I teach people to say Yea in the face of all that makes for strength, that preserves strength, and justifies the feeling of strength.
Up to the present, neither the one nor the other has been taught; but rather virtue, disinterestedness, pity, and even the negation of life. All these are values proceeding from exhausted people.
After having pondered over the physiology of exhaustion for some time, I was led to the question: to what extent the judgments of exhausted people had percolated into the world of values.
The result at which I arrived was as startling as it could possibly be—even for one like myself who was already at home in many a strange world: I found that all prevailing values—that is to say, all those which had gained ascendancy over humanity, or at least over its tamer portions, could be traced back to the judgment of exhausted people.
Under the cover of the holiest names, I found the most destructive tendencies; people had actually given the name "God" to all that renders weak, teaches weakness, and infects with weakness.... I found that the "good man" was a form of self-affirmation on the part of decadence.
That virtue which Schopenhauer still proclaimed as superior to all, and as the most fundamental of all virtues; even that same pity I recognised as more dangerous than any vice. Deliberately to thwart the law of selection among species, and their natural means of purging their stock of degenerate members—this, up to my time, had been the greatest of all virtues....

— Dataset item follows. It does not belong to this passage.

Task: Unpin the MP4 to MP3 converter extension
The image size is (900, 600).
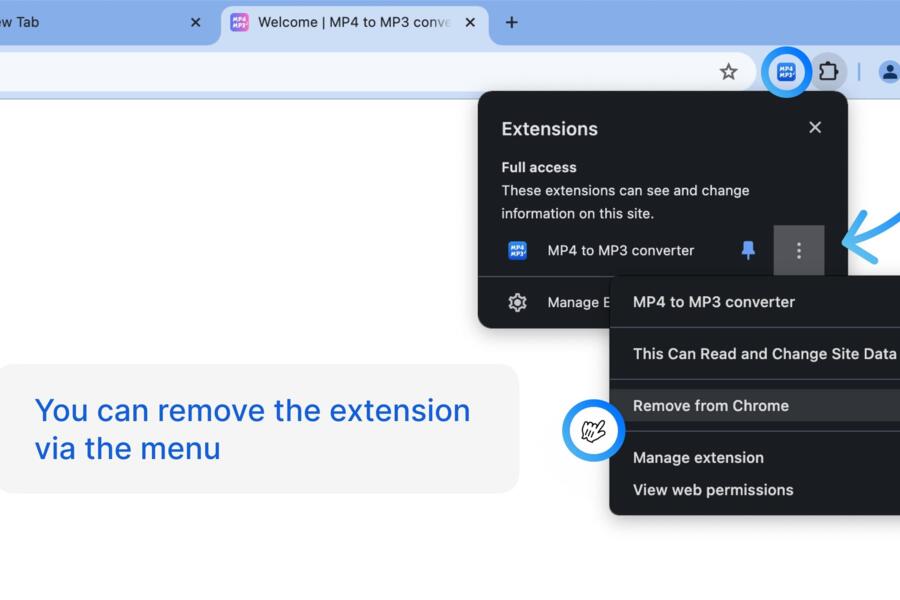Action: (748, 251)
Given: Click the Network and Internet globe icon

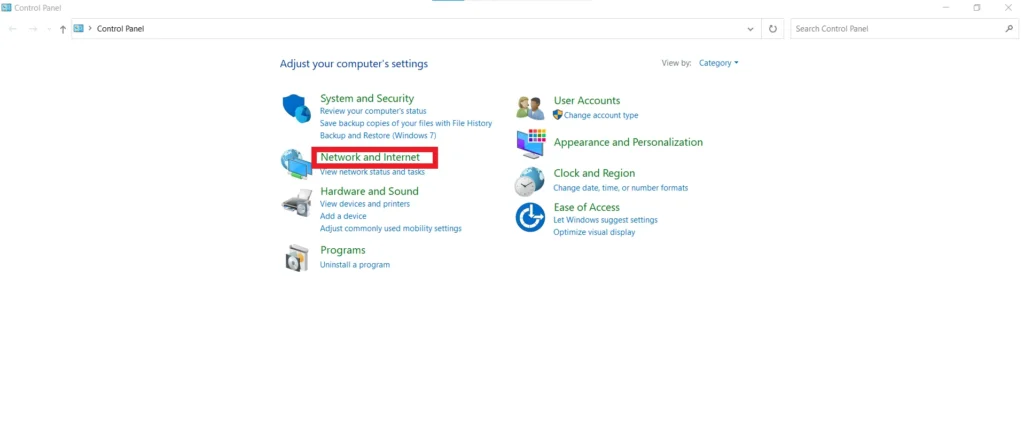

One should do honour to the fatality which says to the feeble: "perish!"
The opposing of this fatality, the botching of mankind and the allowing of it to putrefy, was given the name "God" One shall not take the name of the Lord one's God in vain....
The race is corrupted—not by its vices, but by its ignorance: it is corrupted because it has not recognised exhaustion as exhaustion: physiological misunderstandings are the cause of all evil.
Virtue is our greatest misunderstanding.